Set out exactly, and only, the lines running from the one containing "You are a computer-use" to the bottom of the listing below; pictures stay out.

• • • • •

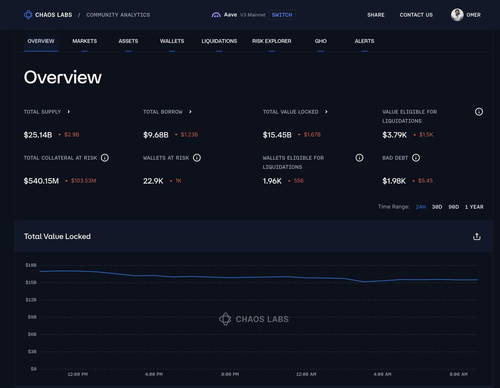Show info icon next to Wallets at Risk
The height and width of the screenshot is (388, 500).
click(x=197, y=158)
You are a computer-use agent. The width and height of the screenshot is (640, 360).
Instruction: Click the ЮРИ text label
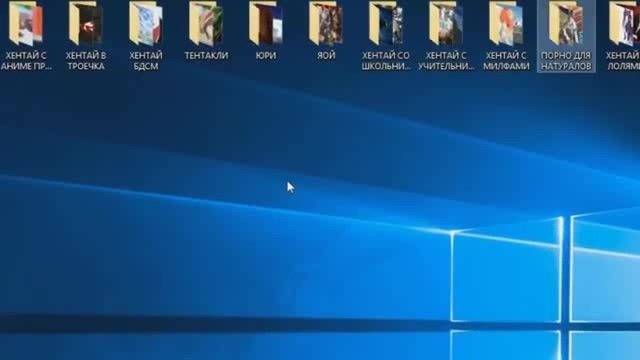[x=266, y=56]
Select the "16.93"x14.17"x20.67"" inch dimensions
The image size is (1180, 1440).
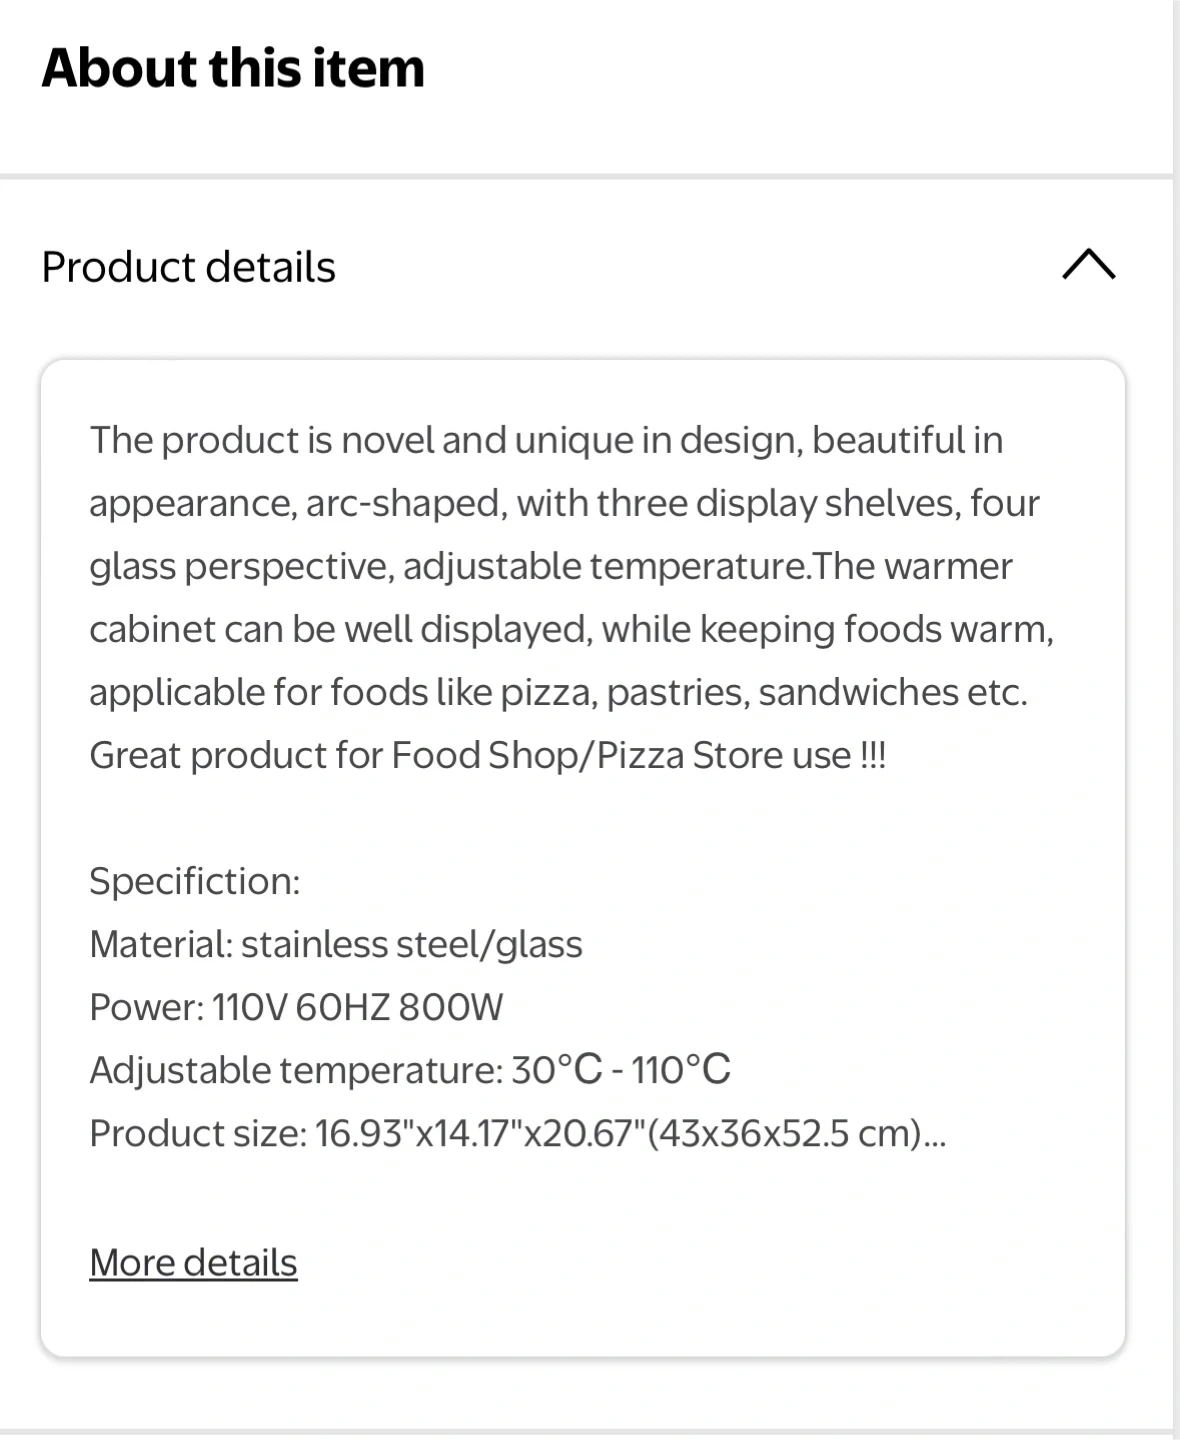point(480,1133)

• • • • •

== Result of the task ==
You are a computer-use agent. The width and height of the screenshot is (640, 360).
Instruction: Click the ЮРИ text label
[x=266, y=56]
Select the "16.93"x14.17"x20.67"" inch dimensions
The image size is (1180, 1440).
point(480,1133)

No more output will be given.